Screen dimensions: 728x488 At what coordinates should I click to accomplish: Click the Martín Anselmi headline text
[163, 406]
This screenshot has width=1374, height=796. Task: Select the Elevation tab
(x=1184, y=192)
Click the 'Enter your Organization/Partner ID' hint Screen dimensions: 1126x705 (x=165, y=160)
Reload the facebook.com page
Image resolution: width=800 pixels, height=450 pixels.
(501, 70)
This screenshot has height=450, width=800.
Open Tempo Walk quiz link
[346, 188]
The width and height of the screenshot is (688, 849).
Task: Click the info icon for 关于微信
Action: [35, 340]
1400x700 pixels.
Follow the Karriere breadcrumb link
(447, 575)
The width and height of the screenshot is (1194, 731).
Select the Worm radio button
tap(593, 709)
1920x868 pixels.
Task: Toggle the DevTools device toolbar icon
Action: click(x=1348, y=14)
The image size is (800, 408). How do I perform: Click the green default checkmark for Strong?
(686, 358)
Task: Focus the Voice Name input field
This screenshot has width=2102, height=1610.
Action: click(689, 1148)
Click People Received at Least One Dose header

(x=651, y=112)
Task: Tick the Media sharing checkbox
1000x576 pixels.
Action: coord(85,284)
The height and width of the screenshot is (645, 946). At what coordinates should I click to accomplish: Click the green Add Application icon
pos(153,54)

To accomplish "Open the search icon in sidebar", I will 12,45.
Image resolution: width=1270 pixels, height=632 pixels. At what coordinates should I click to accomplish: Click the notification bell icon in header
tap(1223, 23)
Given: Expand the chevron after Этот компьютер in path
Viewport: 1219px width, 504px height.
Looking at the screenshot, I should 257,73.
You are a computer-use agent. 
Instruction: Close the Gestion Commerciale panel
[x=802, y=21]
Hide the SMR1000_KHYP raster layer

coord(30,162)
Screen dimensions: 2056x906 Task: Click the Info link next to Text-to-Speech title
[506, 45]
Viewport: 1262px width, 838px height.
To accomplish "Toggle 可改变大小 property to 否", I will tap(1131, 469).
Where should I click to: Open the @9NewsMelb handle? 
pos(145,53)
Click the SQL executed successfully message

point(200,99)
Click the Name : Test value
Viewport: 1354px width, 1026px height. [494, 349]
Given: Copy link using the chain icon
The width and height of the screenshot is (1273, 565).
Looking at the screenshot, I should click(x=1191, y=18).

◆ **INSTRUCTIONS FOR THE TASK**
A single number is required: the count of lines in the data above that include the string "Given".

◆ **WRITTEN ANSWER**
2